Since the beginning of the crisis in 2017, this can be considered a breakthrough. Every stakeholder should back the endeavor. We should keep in mind that the Rohingya issue appears to be taking a back seat to other global crises in 2022 and 2023, including the Russia-Ukraine war. Because of the huge political attention in, and donor pledges for, Ukraine, there is a donor scarcity for Rohingyas. Bangladesh, the host country, has received little more than 50% of the required cash in 2022, while donors gave only 60% of the required funding in 2020, down from approximately 72% to 75% two years earlier. As of mid-August, the 2023 Appeal, which asked USD 876 million, was only about 28.9% financed, rendering Rohingya refugees particularly vulnerable this year.
Second, because the Rohingya refugees lack viable economic options, the nearby Rohingya camps may become havens for criminal activity, putting the security of the entire region at risk. The recruitment of refugees by extremist networks is raising increasing concern since it may feed unrest not only in Bangladesh but also throughout the Indo-Pacific region.
Third, around 30,000 Rohingya infants are born in refugee camps in Bangladesh each year on average. As a result, the Rohingya population has risen to around 1.2 million.
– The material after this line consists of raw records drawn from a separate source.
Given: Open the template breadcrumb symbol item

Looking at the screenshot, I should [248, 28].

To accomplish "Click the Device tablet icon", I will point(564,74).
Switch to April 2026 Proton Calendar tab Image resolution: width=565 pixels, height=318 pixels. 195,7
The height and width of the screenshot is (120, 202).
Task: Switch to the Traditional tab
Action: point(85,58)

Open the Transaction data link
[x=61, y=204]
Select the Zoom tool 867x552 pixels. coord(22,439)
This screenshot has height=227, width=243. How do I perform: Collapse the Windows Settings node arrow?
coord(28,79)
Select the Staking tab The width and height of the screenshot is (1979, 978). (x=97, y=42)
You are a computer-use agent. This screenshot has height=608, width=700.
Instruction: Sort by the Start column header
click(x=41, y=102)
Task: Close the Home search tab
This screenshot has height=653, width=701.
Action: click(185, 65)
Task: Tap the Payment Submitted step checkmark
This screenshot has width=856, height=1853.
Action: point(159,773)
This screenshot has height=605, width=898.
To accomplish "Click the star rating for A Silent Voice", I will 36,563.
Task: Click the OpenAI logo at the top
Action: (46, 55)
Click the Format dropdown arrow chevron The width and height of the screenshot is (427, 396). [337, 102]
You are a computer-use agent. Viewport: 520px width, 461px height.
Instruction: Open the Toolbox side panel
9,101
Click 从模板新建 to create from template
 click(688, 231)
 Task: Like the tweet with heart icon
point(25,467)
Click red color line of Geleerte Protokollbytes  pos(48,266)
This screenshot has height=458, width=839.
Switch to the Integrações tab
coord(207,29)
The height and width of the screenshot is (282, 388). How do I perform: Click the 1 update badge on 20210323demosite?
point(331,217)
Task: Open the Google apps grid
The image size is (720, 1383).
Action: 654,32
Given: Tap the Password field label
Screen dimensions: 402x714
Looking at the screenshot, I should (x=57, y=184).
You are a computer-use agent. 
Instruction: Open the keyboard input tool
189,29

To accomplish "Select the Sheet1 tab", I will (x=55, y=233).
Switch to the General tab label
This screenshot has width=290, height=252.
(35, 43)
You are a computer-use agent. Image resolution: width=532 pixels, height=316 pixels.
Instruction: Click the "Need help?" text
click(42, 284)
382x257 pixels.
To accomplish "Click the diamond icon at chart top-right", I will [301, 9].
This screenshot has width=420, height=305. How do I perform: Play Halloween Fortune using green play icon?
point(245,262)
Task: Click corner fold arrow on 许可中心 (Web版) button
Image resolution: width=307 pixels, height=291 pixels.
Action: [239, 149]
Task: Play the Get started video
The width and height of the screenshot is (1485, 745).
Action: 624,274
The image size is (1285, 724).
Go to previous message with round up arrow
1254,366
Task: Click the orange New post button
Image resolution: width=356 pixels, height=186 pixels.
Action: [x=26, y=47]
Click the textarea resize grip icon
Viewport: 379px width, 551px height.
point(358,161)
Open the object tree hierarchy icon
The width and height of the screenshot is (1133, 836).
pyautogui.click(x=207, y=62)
A new generation of Rohingya children is growing up without a sense of belonging, exacerbating the catastrophe.
Fourth, the security situation for Muslims in Rakhine is better than it has ever been. Living conditions, health care, and education have all improved. The number of Muslim-specific educational institutions has grown. After a nine-year hiatus, Sittwe University welcomed 200 Muslim students last year. This year, a large number of Muslim students were accepted. Muslims, too, have access to medical treatment. The Junta government is providing a 'National Verification Card (NVC)' to returnees. Junta's willingness to resolve the situation appears to be improving. Except for Rakhine State, the country has been plagued by severe conflicts between the regime and ethnic groups. Rakhine State is presently better than it has ever been.
In such circumstances, without a doubt, the repatriation procedure should begin immediately. The world community has a primary humanitarian duty to assist the Rohingyas. Though the decades-long antagonism between Rohingya communities and the Myanmar government is unlikely to be erased quickly, the ASEAN, the United Nations, and global and regional entities can all play vital roles in fostering trust between them.
The international community should send a clear statement that "we are watching the situation in Myanmar, as well as the conduct of the Myanmar Junta towards the Rohingyas." If we can input this and act on it, the ice of mistrust will slowly but surely melt. "The returnee Rohingyas will not be abandoned; they will be observed and their security condition will be monitored"- such a message should be delivered by global actors.
Nobody should attempt to prevent test repatriation. Such mock repatriation will help to identify the issues before embarking on a large-scale repatriation move. This will aid in the development of better planning prior to the start of a full-scale repatriation. This is a litmus test for the international community, right-wing organizations, global actors, and Myanmar parts that must pass with flying colors.